Academics Speak: What Does Reservation Do?
In an email exchange, Dr Ashwini Deshpande of Delhi School of Economics stated that “ Recruiting effective and high-quality teachers is a major challenge for higher education in India, and we have to think of ways of overcoming this challenge. However, this challenge is unrelated to the reservation system, despite myths to the contrary.”
Speaking with The Bastion, prominent academic and writer Madhu Kishwar asserts that the existing reservation system is flawed and has become a “liability” in higher education. She emphasised the need to focus on quality primary education for all: “Affirmative action is very necessary, but where it will really help is putting people on par right from the primary education level. You can improve your school education and end reservations – [because] you won’t need them.”
However, many argue that diminished ability or lesser merit in marginalised communities is not the reason for their exclusion. As Dr Thorat extols, “Even if everyone got great public sector education, reservations would still be necessary. Discrimination is based on identity… Reservation is to counter the bias, prejudice and the bigotry that exists in the society by people who are already elite and educated and in positions of power who select people to colleges or jobs and can pick and choose people.”
Additionally, he asserts the importance of representation at institutions of learning because “education is not just about mugging up something but putting it into a context and situating it into a culture”. Dr Deshpande adds, “reservations ensure that the composition of the teaching body roughly mirrors the underlying composition of the population. That is a big plus and must be maintained.”
If we seek to reduce schooling gaps — particularly those based on gender, caste and other identities — it is imperative that opportunities are provided for groups that have suffered discrimination in the past. Reservation within faculty bodies involves a dual concern: addressing the underrepresentation of teachers from minority communities, as well as educating students with a balanced representation of society in all its diversity.

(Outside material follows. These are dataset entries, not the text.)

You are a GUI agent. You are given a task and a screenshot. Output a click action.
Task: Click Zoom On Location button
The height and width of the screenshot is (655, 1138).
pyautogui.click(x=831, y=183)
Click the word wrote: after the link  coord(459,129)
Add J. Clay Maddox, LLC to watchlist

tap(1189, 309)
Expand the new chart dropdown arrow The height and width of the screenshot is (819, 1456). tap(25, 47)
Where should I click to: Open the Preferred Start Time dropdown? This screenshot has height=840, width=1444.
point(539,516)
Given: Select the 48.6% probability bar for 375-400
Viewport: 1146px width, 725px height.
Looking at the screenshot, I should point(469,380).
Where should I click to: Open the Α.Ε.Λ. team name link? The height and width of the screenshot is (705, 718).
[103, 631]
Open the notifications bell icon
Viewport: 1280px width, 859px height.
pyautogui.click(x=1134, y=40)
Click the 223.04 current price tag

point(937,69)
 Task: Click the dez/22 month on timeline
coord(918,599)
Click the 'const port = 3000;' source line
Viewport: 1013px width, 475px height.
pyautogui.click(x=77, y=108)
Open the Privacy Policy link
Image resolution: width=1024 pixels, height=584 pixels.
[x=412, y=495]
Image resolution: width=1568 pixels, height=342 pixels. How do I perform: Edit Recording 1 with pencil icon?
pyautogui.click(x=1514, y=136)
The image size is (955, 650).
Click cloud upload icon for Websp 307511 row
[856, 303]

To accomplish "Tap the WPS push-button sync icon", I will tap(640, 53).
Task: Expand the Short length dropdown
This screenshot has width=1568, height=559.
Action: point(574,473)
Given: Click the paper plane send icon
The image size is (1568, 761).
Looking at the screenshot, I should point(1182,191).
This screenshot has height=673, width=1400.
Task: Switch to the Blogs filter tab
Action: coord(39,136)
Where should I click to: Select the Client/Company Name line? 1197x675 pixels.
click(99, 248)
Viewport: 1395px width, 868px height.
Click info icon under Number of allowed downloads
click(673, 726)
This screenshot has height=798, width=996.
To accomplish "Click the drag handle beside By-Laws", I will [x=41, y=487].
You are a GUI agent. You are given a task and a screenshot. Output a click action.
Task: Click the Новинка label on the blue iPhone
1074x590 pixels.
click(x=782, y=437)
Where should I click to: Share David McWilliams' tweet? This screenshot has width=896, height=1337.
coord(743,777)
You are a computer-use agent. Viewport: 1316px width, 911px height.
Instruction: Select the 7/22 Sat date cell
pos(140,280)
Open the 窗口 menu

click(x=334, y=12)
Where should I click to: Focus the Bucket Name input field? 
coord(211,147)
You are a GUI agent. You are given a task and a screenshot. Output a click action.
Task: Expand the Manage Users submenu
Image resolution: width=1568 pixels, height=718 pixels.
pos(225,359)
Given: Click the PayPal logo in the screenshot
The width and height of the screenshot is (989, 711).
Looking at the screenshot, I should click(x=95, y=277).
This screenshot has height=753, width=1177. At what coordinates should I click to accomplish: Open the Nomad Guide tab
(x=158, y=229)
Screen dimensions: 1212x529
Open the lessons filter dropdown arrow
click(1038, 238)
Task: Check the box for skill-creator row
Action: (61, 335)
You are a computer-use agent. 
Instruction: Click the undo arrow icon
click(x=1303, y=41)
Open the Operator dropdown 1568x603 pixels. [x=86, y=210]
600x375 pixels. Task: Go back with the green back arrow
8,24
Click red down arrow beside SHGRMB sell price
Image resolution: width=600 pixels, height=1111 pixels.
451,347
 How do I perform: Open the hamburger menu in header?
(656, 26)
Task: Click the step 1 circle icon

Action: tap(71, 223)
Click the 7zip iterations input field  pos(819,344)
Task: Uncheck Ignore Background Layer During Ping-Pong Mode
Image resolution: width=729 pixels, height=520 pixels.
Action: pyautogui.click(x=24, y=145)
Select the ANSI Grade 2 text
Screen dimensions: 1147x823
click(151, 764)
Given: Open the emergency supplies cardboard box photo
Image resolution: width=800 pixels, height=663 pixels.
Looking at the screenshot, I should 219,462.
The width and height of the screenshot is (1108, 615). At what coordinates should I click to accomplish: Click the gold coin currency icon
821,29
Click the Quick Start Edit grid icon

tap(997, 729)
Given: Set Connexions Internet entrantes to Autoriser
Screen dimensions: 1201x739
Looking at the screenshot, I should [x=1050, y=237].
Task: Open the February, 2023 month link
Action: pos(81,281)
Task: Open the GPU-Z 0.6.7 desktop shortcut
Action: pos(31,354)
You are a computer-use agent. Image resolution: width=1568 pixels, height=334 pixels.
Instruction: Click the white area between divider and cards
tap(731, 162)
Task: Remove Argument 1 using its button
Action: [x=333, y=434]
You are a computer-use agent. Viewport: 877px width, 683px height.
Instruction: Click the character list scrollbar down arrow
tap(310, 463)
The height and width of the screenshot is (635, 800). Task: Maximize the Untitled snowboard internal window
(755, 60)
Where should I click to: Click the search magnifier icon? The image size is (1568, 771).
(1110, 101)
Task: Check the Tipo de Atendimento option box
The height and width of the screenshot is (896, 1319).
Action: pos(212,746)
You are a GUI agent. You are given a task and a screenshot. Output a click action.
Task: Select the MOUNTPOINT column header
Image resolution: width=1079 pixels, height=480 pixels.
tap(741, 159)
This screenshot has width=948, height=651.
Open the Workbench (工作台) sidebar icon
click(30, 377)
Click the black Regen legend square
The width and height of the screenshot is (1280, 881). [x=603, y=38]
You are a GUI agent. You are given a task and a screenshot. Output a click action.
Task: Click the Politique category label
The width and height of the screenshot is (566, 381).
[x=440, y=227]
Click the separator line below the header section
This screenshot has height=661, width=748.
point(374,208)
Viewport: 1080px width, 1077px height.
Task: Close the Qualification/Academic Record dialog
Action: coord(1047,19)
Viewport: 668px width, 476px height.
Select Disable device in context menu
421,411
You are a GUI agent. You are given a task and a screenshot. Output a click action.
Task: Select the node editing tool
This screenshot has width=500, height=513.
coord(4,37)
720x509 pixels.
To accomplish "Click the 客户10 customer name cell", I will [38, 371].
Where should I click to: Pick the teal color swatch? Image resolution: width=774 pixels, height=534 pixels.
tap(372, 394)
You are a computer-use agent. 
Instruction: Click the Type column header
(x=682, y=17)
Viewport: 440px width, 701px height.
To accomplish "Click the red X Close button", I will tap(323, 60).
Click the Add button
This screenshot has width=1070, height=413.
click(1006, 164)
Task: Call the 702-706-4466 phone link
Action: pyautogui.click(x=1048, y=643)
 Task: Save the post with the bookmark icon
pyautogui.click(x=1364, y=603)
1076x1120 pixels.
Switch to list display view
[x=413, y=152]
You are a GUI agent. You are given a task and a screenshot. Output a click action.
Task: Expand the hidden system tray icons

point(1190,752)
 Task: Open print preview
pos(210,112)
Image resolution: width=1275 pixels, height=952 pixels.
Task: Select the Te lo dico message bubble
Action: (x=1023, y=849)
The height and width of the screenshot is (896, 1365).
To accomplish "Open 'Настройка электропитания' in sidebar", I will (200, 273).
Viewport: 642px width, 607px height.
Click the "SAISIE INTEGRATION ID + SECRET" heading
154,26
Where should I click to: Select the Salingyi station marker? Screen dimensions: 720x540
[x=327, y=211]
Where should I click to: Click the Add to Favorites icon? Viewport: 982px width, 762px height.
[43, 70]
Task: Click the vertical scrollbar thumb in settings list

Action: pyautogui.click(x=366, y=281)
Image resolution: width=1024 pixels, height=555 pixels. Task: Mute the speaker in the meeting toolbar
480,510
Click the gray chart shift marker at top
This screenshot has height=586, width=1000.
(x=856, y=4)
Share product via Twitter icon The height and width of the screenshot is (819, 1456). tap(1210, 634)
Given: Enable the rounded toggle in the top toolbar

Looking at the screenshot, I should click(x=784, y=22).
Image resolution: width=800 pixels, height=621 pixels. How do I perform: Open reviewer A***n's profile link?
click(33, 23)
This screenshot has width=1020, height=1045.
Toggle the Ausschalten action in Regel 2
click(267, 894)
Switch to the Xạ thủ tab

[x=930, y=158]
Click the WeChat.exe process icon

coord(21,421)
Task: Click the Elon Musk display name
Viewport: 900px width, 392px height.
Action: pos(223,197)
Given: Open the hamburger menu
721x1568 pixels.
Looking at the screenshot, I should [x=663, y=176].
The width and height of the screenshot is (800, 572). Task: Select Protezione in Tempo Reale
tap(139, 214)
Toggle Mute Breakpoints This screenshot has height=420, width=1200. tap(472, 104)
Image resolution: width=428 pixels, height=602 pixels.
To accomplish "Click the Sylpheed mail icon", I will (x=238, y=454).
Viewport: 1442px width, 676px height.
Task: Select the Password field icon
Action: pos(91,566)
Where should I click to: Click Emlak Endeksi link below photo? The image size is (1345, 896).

So while the reservation system aims to deliver on several fronts, it is also essential to evaluate how effective the manner of implementation has been in fulfilling these stated aims. Not only is this a matter of rights and representation, but it also has fundamental pedagogical impacts. A comprehensive analysis that considers all factors and stakeholders is essential before making any such policy decisions. Hopefully, the government’s next move will be carefully calculated.